There's a lot of good stuff in here:

\- Higher level than a spec, but still detailed.

\- He outlines the anatomy of an HTTP request and gives examples.

\- Lots of good suggestions of conventions and rules of thumb, e.g. for URL
structure and naming.

\- Good demonstration of why using fitting HTTP verbs is important. Explains
idempotent and safe.

On the flip side, his ethos isn't the best at points, he presents some
subjective takes as fact, and even includes some plain errors against the
specification.

For example:

\- JSON keys should be snake cased, or camelCased "if you're one of _those_
people". (I'm a snake case guy, but really?)

\- Return a 400 if there are any problems with the request. (400 explicitly
means request body can't be parsed, e.g. syntax error in your JSON. The spec
isn't perfect, but 422 is often more fitting if the consumer input didn't pass
validation. Either way 400 clearly violates the spec.)

\- He misses the nuance of what PUT is in the spec. You're saying "store this
resource at this URL". Not technically update. Although in practice it's
usually update, and I'm sure this point will be viewed as pedantic by many.

Overall a decent resource, but take it with a grain of salt.

------
dudul
This book is really good: [https://www.manning.com/books/the-design-of-web-
apis](https://www.manning.com/books/the-design-of-web-apis)

It even spends the first few chapters talking about API design in general (not
just for REST) with really great, intuitive examples.

------
teleforce
Please check "The C Interfaces and Implementations" book by David Hanson [1].
Someone has implemented the concept using his library that you can check and
use [2].

Another excellent reference is the "The Linux Programming Interface" book by
Michael Kerrisk that documents most of the API available under Linux [3].

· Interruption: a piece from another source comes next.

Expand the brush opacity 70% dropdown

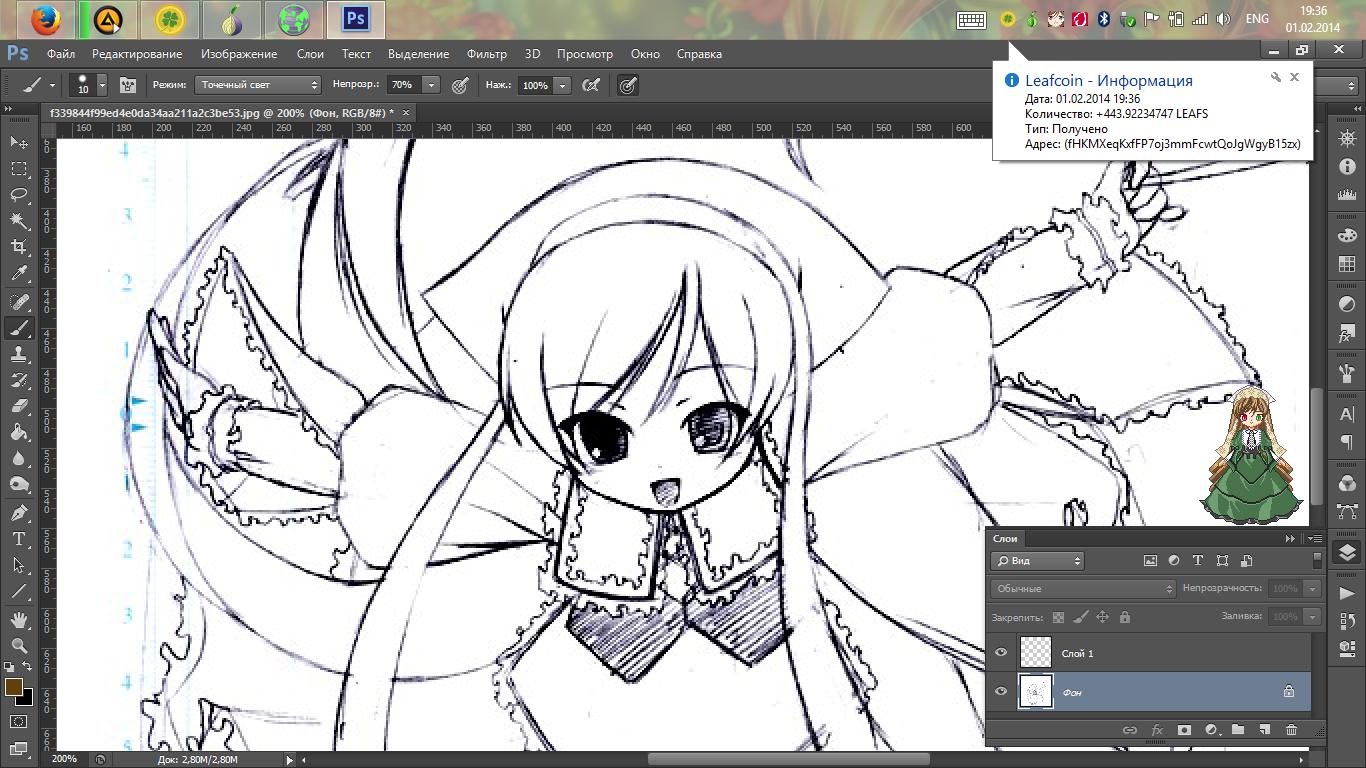[x=431, y=86]
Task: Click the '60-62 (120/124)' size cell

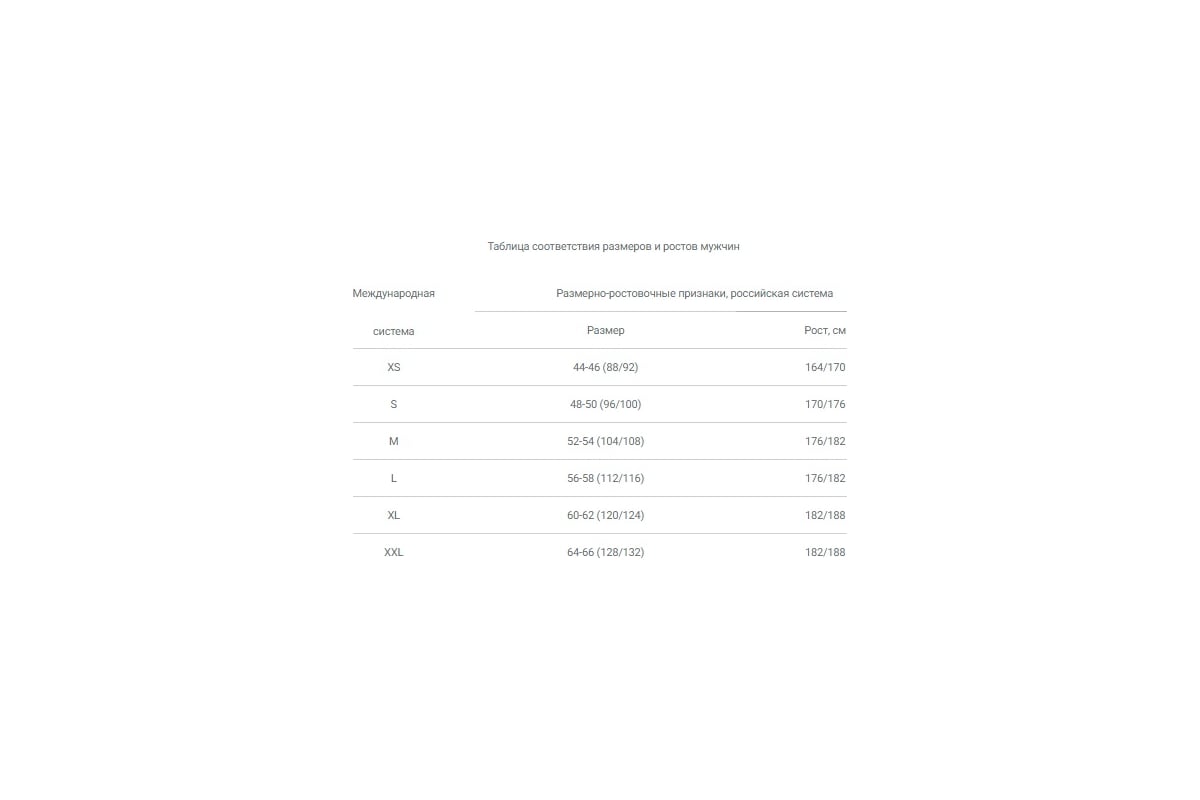Action: 605,516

[1][https://www.amazon.com/dp/0201498413](https://www.amazon.com/dp/0201498413)

[2][https://github.com/gon1332/gonlibs](https://github.com/gon1332/gonlibs)

[3][https://www.amazon.com/Linux-Programming-Interface-System-
Ha...](https://www.amazon.com/Linux-Programming-Interface-System-
Handbook/dp/1593272200)

------
billfruit
API design in C++ by Martin Reddy is a good text.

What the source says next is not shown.